> [Assignment]: Each line of data below must be printed exactly as written, with any pictures removed.

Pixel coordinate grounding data
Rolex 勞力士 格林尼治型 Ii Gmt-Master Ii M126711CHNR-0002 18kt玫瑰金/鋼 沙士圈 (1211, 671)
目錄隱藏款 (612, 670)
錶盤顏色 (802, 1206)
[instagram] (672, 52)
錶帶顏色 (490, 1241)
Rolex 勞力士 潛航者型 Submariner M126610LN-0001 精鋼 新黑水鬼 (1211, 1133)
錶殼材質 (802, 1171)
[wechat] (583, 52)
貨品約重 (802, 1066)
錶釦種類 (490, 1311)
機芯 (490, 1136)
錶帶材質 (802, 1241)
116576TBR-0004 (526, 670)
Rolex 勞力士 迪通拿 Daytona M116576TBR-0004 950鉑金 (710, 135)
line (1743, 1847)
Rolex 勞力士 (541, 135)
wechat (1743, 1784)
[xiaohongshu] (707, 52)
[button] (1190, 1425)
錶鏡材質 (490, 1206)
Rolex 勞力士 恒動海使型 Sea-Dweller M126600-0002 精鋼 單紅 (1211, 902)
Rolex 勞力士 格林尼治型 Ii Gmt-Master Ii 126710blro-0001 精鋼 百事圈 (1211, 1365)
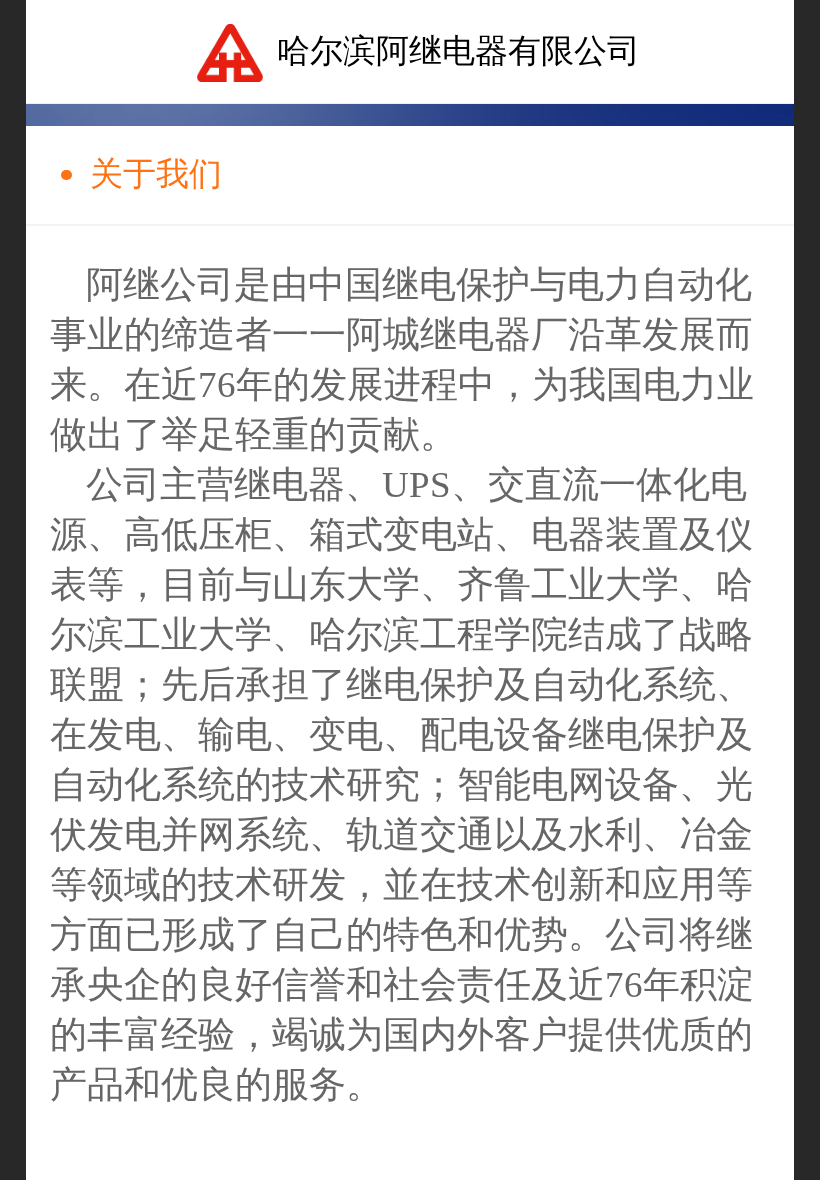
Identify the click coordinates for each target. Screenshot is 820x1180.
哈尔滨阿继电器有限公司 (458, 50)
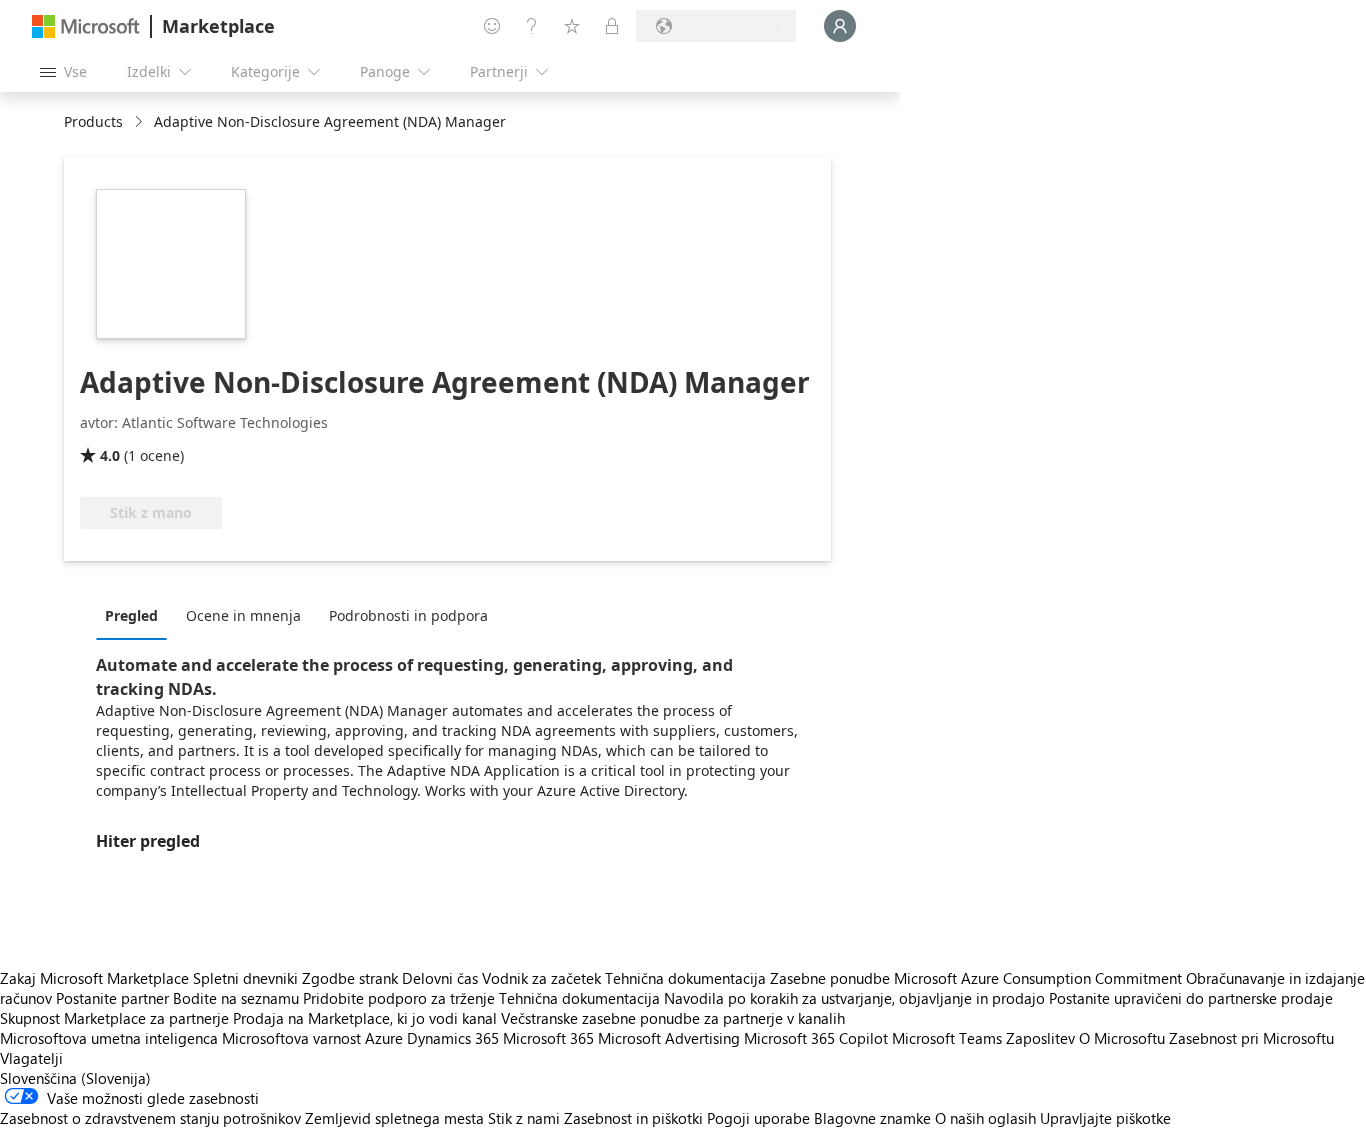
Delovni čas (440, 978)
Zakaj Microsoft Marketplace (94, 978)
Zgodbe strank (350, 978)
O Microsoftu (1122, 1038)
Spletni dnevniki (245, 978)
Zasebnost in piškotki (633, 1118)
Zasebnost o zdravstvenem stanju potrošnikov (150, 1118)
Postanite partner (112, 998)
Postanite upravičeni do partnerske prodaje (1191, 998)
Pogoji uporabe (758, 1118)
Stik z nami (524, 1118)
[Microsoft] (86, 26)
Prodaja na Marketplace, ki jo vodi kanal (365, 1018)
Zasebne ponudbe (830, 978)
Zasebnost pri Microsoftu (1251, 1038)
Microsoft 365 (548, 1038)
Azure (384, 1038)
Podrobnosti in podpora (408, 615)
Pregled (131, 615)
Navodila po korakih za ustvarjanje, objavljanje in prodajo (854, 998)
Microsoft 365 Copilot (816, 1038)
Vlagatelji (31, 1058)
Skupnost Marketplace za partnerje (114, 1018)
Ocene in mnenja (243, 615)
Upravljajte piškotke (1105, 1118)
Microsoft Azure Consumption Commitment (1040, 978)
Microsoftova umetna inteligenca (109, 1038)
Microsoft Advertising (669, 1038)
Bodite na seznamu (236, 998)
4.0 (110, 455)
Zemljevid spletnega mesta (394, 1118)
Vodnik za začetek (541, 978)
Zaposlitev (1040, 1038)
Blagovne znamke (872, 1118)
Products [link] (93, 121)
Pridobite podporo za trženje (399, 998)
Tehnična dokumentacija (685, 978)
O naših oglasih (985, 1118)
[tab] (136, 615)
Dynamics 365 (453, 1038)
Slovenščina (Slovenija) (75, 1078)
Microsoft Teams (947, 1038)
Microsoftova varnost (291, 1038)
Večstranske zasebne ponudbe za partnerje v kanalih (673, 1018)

> [Final answer]:
Rolex 勞力士 格林尼治型 Ii Gmt-Master Ii M126711CHNR-0002 18kt玫瑰金/鋼 沙士圈 (1211, 671)
目錄隱藏款 (612, 670)
錶盤顏色 (802, 1206)
[instagram] (672, 52)
錶帶顏色 (490, 1241)
Rolex 勞力士 潛航者型 Submariner M126610LN-0001 精鋼 新黑水鬼 (1211, 1133)
錶殼材質 (802, 1171)
[wechat] (583, 52)
貨品約重 (802, 1066)
錶釦種類 (490, 1311)
機芯 (490, 1136)
錶帶材質 (802, 1241)
116576TBR-0004 (526, 670)
Rolex 勞力士 迪通拿 Daytona M116576TBR-0004 950鉑金 (710, 135)
line (1743, 1847)
Rolex 勞力士 (541, 135)
wechat (1743, 1784)
[xiaohongshu] (707, 52)
[button] (1190, 1425)
錶鏡材質 (490, 1206)
Rolex 勞力士 恒動海使型 Sea-Dweller M126600-0002 精鋼 單紅 (1211, 902)
Rolex 勞力士 格林尼治型 Ii Gmt-Master Ii 126710blro-0001 精鋼 百事圈 (1211, 1365)
Identify the click coordinates for each target. Screenshot is 820x1180.
哈尔滨阿继电器有限公司 (458, 50)
Delovni čas (440, 978)
Zakaj Microsoft Marketplace (94, 978)
Zgodbe strank (350, 978)
O Microsoftu (1122, 1038)
Spletni dnevniki (245, 978)
Zasebnost in piškotki (633, 1118)
Zasebnost o zdravstvenem stanju potrošnikov (150, 1118)
Postanite partner (112, 998)
Postanite upravičeni do partnerske prodaje (1191, 998)
Pogoji uporabe (758, 1118)
Stik z nami (524, 1118)
[Microsoft] (86, 26)
Prodaja na Marketplace, ki jo vodi kanal (365, 1018)
Zasebne ponudbe (830, 978)
Zasebnost pri Microsoftu (1251, 1038)
Microsoft 365 (548, 1038)
Azure (384, 1038)
Podrobnosti in podpora (408, 615)
Pregled (131, 615)
Navodila po korakih za ustvarjanje, objavljanje in prodajo (854, 998)
Microsoft 365 Copilot (816, 1038)
Vlagatelji (31, 1058)
Skupnost Marketplace za partnerje (114, 1018)
Ocene in mnenja (243, 615)
Upravljajte piškotke (1105, 1118)
Microsoft Azure Consumption Commitment (1040, 978)
Microsoftova umetna inteligenca (109, 1038)
Microsoft Advertising (669, 1038)
Bodite na seznamu (236, 998)
4.0 (110, 455)
Zemljevid spletnega mesta (394, 1118)
Vodnik za začetek (541, 978)
Zaposlitev (1040, 1038)
Blagovne znamke (872, 1118)
Products [link] (93, 121)
Pridobite podporo za trženje (399, 998)
Tehnična dokumentacija (685, 978)
O naših oglasih (985, 1118)
[tab] (136, 615)
Dynamics 365 (453, 1038)
Slovenščina (Slovenija) (75, 1078)
Microsoft Teams (947, 1038)
Microsoftova varnost (291, 1038)
Večstranske zasebne ponudbe za partnerje v kanalih (673, 1018)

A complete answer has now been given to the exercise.